Leave.EU, Arron Banks' project, has said it is considering legal action against the government after it was announced that the registration deadline for voters would be extended until midnight tonight.
While most called on the government to extend registration so that everyone had the chance to vote, Leave.EU thinks something rather underhand is going on.
"For the government to alter election law during an election period is absolutely unprecedented and unconstitutional," said Banks, co-chairman of the Leave.EU campaign. "This isn't some democratic initiative, it's a desperate attempt by the establishment to register as many likely Remain voters as possible before polling day."
Banks said that it follows the Electoral Commission issuing thousands of ballots to EU nationals, while turning a blind eye to councils issuing postal voting guidance suggesting voters put their cross in the box for Remain and doing nothing about the Prime Minister's £9m pro-EU leaflet.
"Taken together, we believe that the above constitutes a clear attempt to rig the referendum or, at a bare minimum, to load the dice," Banks continued.
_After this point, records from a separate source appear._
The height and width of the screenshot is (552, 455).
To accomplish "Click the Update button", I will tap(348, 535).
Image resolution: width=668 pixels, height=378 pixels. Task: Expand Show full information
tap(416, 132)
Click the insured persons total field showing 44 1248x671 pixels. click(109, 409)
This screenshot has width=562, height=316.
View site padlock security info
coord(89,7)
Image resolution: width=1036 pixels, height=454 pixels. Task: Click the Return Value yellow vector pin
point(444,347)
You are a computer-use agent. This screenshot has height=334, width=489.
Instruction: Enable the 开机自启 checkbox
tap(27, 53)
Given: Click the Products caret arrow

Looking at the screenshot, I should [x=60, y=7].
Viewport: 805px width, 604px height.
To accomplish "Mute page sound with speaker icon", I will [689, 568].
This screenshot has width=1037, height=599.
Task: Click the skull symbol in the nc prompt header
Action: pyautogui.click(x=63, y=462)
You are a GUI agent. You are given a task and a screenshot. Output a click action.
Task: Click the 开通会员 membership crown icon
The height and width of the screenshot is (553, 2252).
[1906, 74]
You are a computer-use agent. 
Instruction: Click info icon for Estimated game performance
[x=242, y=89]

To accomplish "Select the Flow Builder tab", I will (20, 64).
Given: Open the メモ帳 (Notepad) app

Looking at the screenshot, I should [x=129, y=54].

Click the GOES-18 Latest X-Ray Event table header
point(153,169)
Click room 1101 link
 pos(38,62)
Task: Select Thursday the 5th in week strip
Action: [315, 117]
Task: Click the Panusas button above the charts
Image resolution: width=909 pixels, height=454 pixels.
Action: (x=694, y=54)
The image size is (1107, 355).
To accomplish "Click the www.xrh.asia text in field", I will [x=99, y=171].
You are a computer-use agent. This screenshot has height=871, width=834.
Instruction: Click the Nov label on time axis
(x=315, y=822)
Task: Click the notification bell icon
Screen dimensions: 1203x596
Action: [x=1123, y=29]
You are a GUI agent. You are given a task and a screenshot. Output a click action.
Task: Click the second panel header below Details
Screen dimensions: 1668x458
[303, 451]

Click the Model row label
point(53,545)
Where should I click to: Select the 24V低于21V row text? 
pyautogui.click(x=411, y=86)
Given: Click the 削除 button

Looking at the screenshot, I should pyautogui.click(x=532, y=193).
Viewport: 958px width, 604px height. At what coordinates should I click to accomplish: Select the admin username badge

"We believe it is unconstitutional at best and have been advised that with legitimate cause we could challenge this extension. We are therefore considering all available legal options with our legal team, with a view to potentially launching a judicial review now and after the outcome of the referendum on 23rd June."
However, pro-Leave campaigner Michael Gove, of Vote Leave, said that "everyone possible" should be given the chance to vote, even though it was a step into "complex legal waters".
Though it's not the first time Leave campaigners have threatened legal action. Vote Leave made a veiled threat to ITV that there will be "consequences" to what the group claimed was a Remain bias after Ukip leader Nigel Farage was selected to debate David Cameron.
And Leave.EU had previously threatened to take legal action against the Electoral Commission after it was announced Vote Leave would be the officially designated campaign group for pro-Brexiteers.
When Banks withdrew that, he said: "What is clear now is that if we were to pursue a judicial review, according to legal experts, we would win.
"But this is a time to take a step back from the matter, and after consulting with leading campaigners on this issue, including Farage – we have decided to show the public how this process was stitched up, but not to pursue the judicial review any further."